• **Page extract**
⁂

Grilling is a Canadian summer staple.

Canada Day is just around the corner and it is the official hallmark of a great Alberta tradition – barbecuing. Who doesn’t love the crisp sizzle of steak on a hot grill during a family cookout?

As provincial recreational activities go, a good beef barbecue ranks right up there with hockey brawls and sex. After all, aren’t we the ones who still drive down the highway sporting “I Love Alberta Beef” bumper stickers?

Barbecuing is more than a tradition handed down to us from cavemen who roasted entire animals on a spit. A barbecue symbolizes freedom from seven months of winter cold and freedom to enjoy summer’s sun-kissed abundance.

It recalls memories of weekends spent around a lake campfire seamlessly blended into weeknights languorously savouring a backyard cookout. Food not only smells better, but it tastes better when served under a blue sky or twinkling stars.

But for some St. Albertans, dreams of this al fresco nirvana have morphed into a luxury as beef prices surge.

Grill-ready tenderloin is priced at $50 per kilogram. T-bone sells in the high $30s and even the tougher marinating sirloin rings in at $20.

“Meat prices, beef specifically, has caught up to all-around increases in prices. We’ve been lagging behind but we’ve caught up to inflation,” said Rich Smith, executive director of Alberta Beef Producers.

Smith along with numerous other beef industry experts say the culprits for high prices are many. The 2003 discovery of bovine spongiform encephalopathy (BSE) in one of Alberta’s northern herds shut the door to many global markets. Prices plummeted. Farmers and ranchers were forced to cull cattle herds and inventory dropped to an all-time low.

A series of droughts in the southwestern United Sates coupled with high feed costs and the loonie’s swan dive raised prices. In addition, Australia, another major global beef producer, is suffering from droughts and their stock is down.

⁂

(Dataset items)
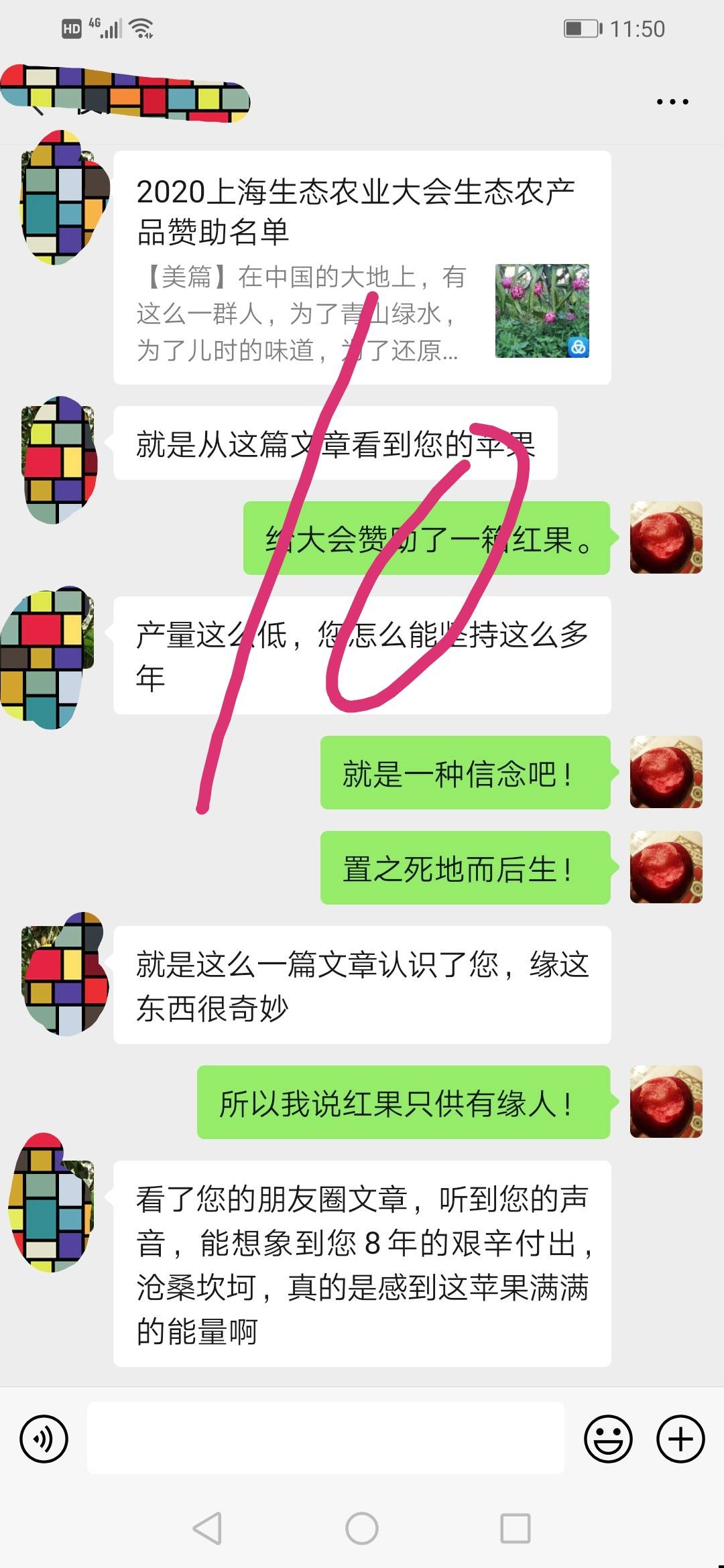Switch to voice message input

coord(44,1439)
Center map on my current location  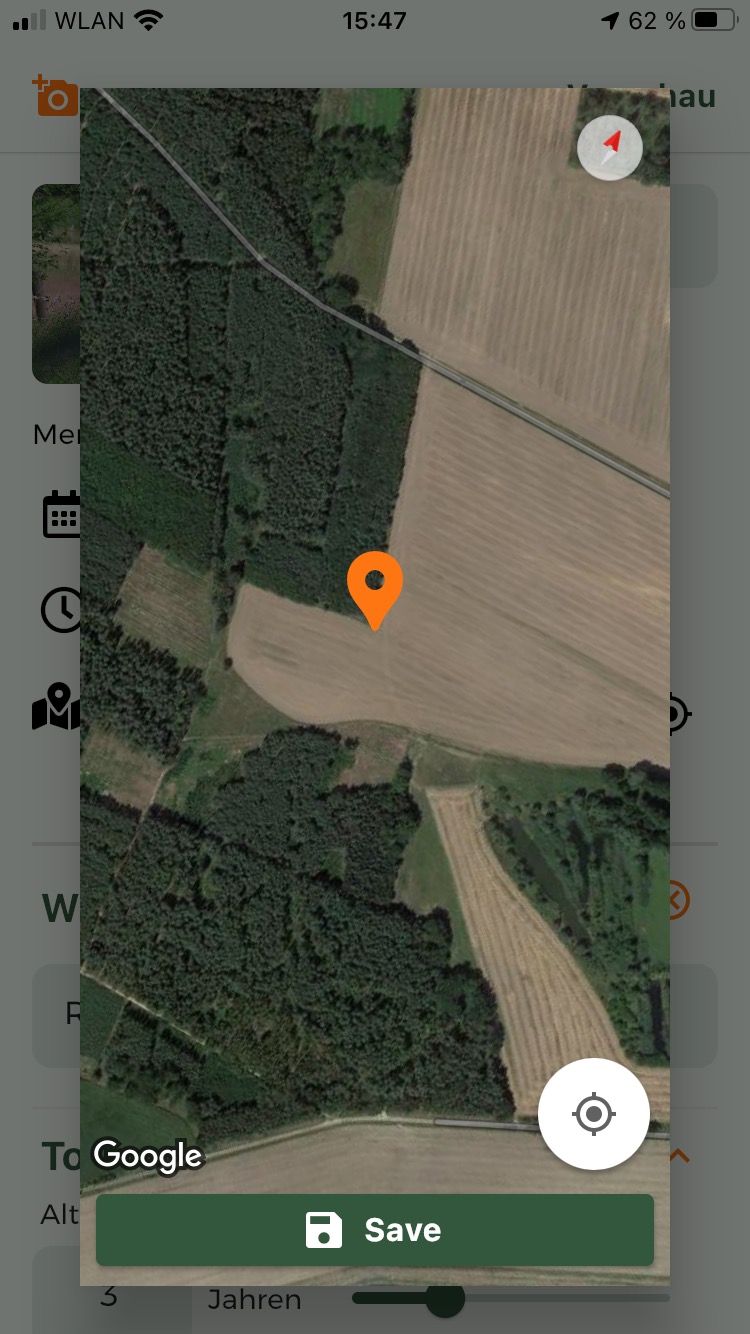594,1114

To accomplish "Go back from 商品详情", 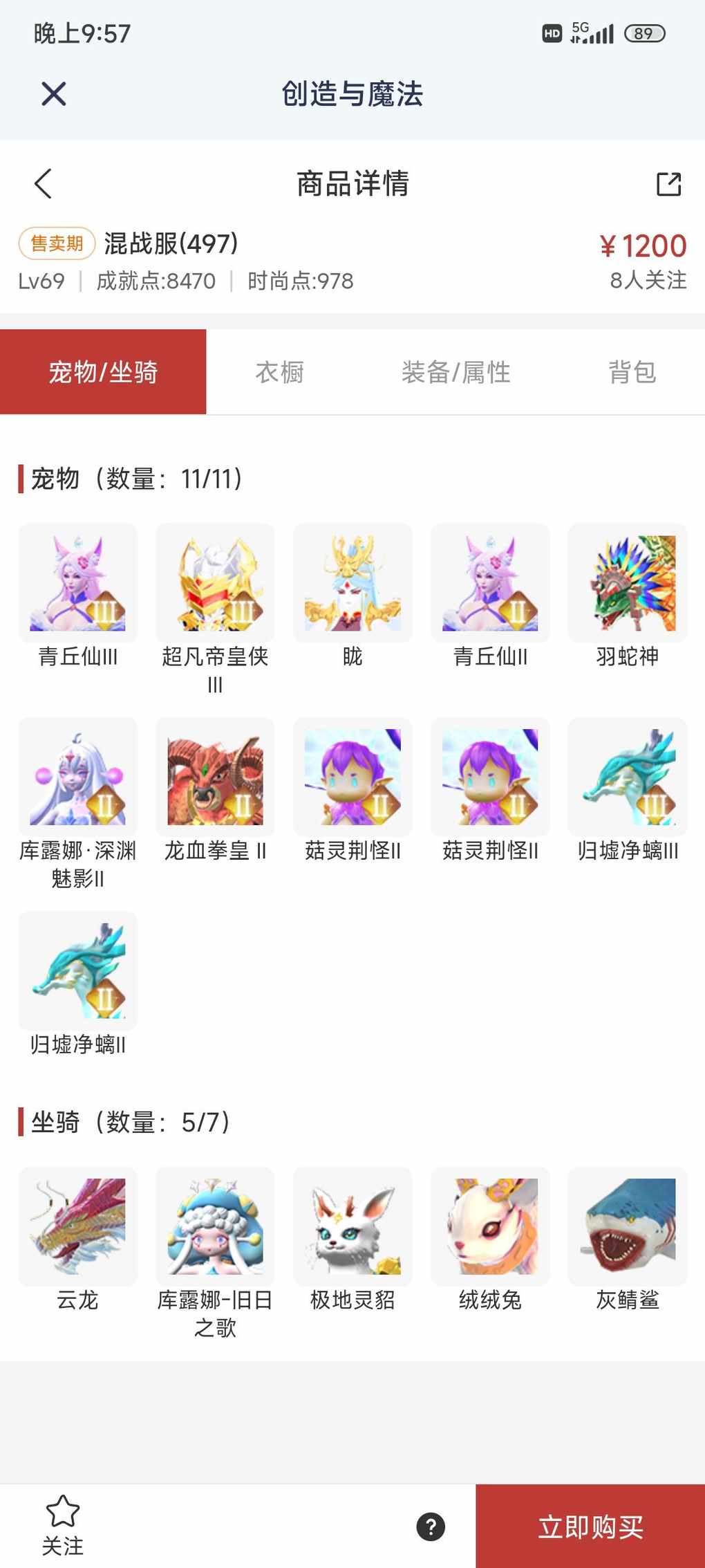I will coord(43,184).
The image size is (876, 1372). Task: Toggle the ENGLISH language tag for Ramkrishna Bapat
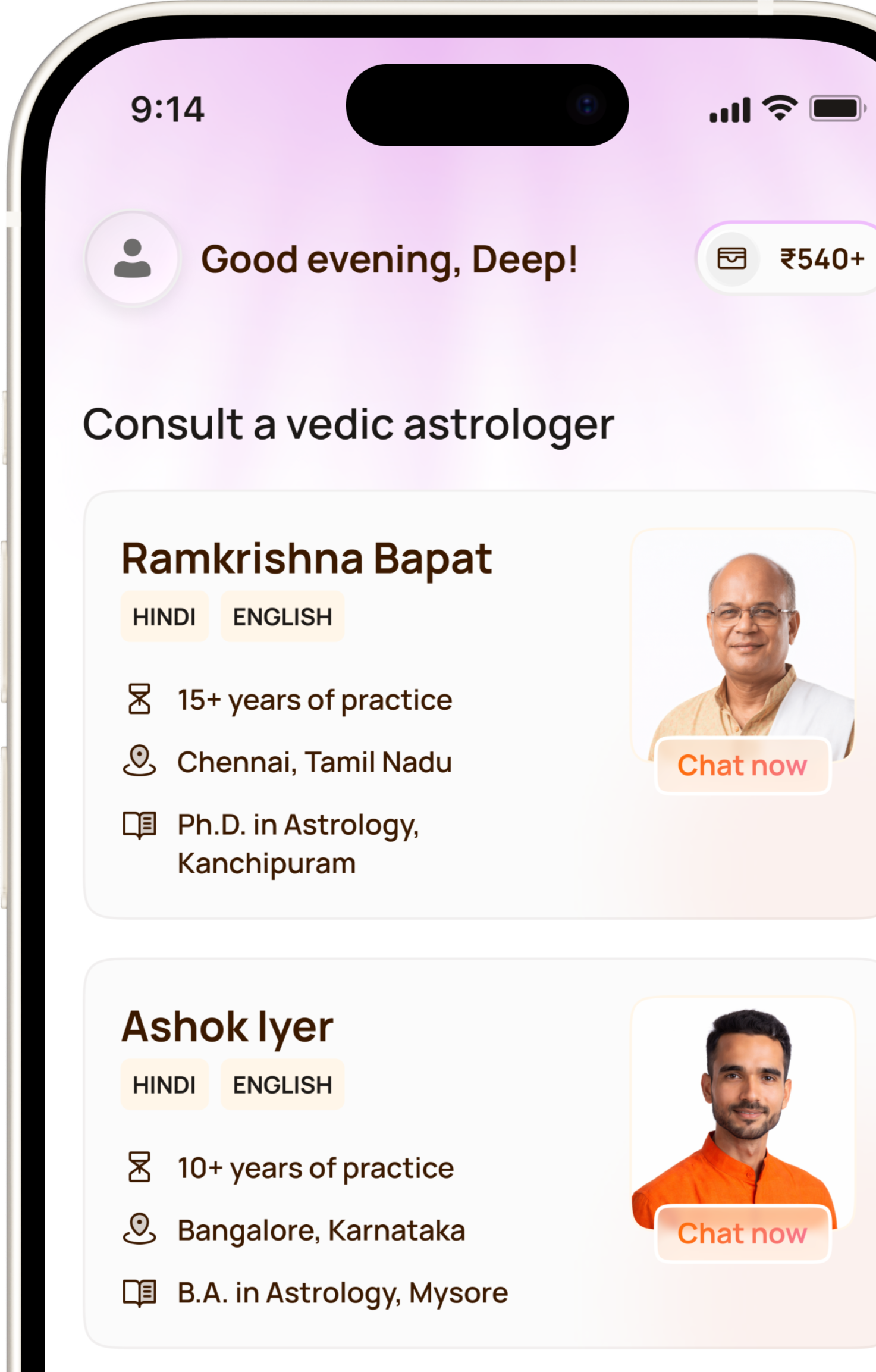tap(282, 616)
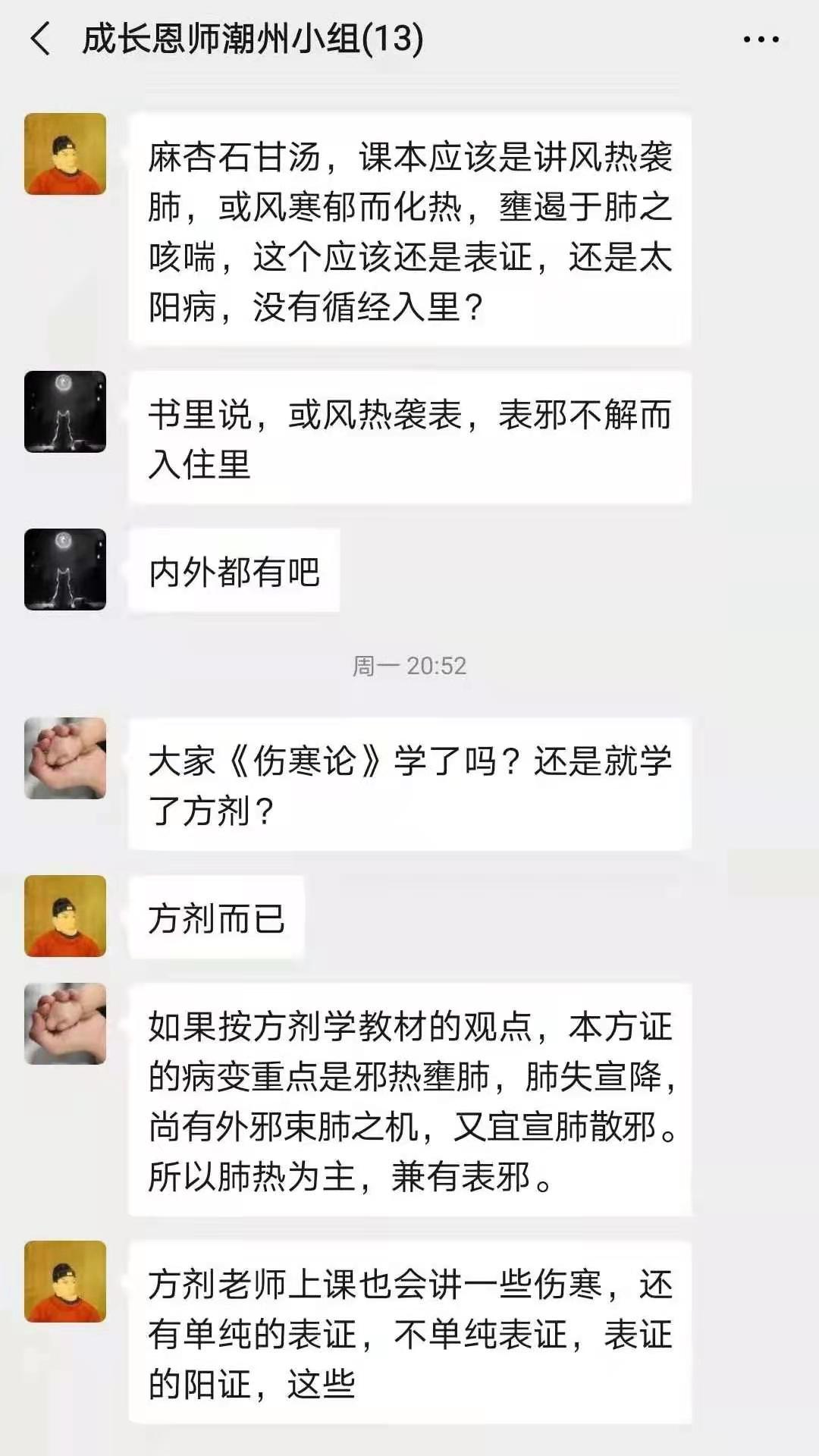Go back from the 成长恩师潮州小组 chat
The width and height of the screenshot is (819, 1456).
click(x=41, y=39)
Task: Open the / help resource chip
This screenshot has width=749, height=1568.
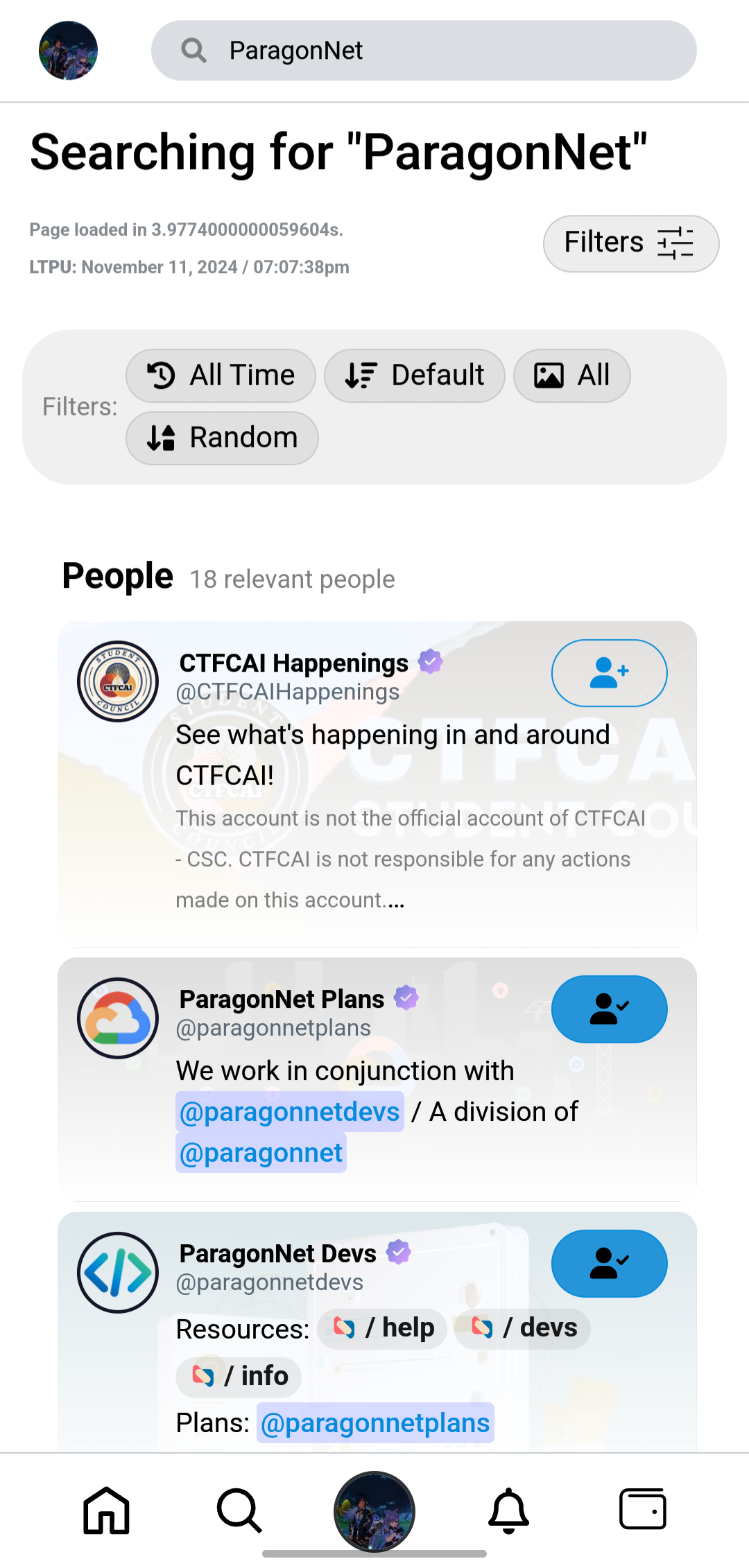Action: [x=382, y=1328]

⁂

• **Problem statement**
Extend the article on barbecuing and rising Alberta beef prices, picking up after its last sentence.

• **Task output**
Smith adds that since the United States and Australia are suffering depressed conditions, Alberta is seeing Asian markets in Japan and Hong Kong increase imports of Canadian beef.

“If the demand stays strong and the supply is limited, and if across North American the numbers of cattle are shrinking, the price will stay high.”

Farmers and ranchers, finally reaping profits they lost in the last decade are starting to reinvest and rebuild herds.

“It takes a few years to increase a herd. You can raise a broiler chicken in six weeks, but with cattle there’s a two to three year lag. You need cows to breed and raise calves and that takes a while.”

He observed that Americans respond to the higher prices by purchasing cheaper steak cuts and ground beef.

“In Canada it’s what people are willing to pay. It’s grilling season and people will pay. They may not be happy, but they will pay.”

Debra Mudryk, a home economist for ATCO’s Blue Flame Kitchen agrees, but adds there is no reason home-style chefs need to stop buying expensive cuts and mixing their secret sauces.

Some of the latest culinary trends advocate serving smaller meat portions to help tone down the pain of high meat costs and shrinking wallets. Most are traditional recipes that have been re-engineered into healthier alternatives.

Mudryk advocates grilling two to three ounce (56 to 85 grams) steaks instead of the traditional six to eight ounce (170 to 226 grams) cuts.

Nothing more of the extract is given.